● Prompt:
Write out the lines of the material from the line with "coordinates (93, 19)." up to and including the line with "In order to click", unchanged.

Data items:
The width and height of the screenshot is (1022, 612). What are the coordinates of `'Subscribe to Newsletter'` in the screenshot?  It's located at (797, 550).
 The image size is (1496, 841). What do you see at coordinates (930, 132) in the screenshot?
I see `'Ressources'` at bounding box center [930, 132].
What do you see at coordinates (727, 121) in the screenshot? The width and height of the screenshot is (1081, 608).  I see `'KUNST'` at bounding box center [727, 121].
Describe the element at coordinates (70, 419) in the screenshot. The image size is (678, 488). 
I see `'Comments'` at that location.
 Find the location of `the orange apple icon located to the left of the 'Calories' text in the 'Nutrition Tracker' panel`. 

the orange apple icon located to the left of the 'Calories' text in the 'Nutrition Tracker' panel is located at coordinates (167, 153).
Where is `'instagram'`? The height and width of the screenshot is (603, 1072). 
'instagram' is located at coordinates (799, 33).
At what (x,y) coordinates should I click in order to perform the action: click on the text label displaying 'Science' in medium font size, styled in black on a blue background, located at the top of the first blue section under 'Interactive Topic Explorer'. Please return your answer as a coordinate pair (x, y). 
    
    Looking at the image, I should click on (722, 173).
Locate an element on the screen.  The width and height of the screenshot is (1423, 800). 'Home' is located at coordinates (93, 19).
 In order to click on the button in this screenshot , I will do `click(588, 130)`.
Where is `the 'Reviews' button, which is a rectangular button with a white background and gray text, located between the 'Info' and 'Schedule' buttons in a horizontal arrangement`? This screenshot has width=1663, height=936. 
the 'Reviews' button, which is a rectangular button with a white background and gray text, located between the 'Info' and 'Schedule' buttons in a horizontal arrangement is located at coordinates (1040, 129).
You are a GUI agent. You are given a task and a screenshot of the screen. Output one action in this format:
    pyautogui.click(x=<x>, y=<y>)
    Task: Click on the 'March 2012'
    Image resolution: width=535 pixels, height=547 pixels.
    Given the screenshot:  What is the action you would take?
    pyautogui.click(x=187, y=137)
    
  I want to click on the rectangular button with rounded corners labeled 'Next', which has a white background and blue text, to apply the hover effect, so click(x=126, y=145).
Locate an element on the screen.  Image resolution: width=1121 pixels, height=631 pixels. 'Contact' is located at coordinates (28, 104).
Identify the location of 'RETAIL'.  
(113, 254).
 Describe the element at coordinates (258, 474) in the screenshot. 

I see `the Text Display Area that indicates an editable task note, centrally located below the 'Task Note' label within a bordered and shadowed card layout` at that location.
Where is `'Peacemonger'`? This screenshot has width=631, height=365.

● Result for this task:
Locate an element on the screen.  The width and height of the screenshot is (1423, 800). 'Home' is located at coordinates (93, 19).
 In order to click on the button in this screenshot , I will do `click(588, 130)`.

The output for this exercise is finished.